== Segment start ==
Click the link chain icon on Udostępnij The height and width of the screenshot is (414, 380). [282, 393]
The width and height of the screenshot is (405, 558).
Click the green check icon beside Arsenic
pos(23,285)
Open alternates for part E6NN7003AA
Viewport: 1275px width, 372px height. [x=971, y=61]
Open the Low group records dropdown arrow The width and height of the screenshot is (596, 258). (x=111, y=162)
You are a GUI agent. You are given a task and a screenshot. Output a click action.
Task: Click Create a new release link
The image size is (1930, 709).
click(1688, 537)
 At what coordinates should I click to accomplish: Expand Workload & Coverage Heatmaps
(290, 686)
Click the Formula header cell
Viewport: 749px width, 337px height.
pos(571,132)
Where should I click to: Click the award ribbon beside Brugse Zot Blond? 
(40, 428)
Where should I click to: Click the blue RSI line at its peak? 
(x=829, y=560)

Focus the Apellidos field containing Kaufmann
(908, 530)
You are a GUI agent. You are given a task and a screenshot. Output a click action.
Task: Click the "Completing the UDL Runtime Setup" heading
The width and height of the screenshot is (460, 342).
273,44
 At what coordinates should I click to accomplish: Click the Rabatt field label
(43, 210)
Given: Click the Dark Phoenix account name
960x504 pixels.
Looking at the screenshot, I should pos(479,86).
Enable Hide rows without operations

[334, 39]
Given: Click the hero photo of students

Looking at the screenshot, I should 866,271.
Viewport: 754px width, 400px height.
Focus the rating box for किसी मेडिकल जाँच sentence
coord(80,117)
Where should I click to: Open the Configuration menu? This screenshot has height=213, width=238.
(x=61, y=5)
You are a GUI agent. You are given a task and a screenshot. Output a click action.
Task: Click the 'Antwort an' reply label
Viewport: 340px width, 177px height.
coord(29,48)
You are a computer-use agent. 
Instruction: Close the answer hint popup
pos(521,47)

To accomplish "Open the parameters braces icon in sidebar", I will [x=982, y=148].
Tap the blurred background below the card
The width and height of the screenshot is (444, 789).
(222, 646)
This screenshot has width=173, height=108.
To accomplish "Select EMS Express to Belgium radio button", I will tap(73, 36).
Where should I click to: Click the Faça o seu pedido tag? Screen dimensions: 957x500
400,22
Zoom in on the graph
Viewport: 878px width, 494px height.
== Segment end ==
Copy each line of the listing that includes "link".

Answer box —
Click the link chain icon on Udostępnij The height and width of the screenshot is (414, 380). [282, 393]
Task: Click Create a new release link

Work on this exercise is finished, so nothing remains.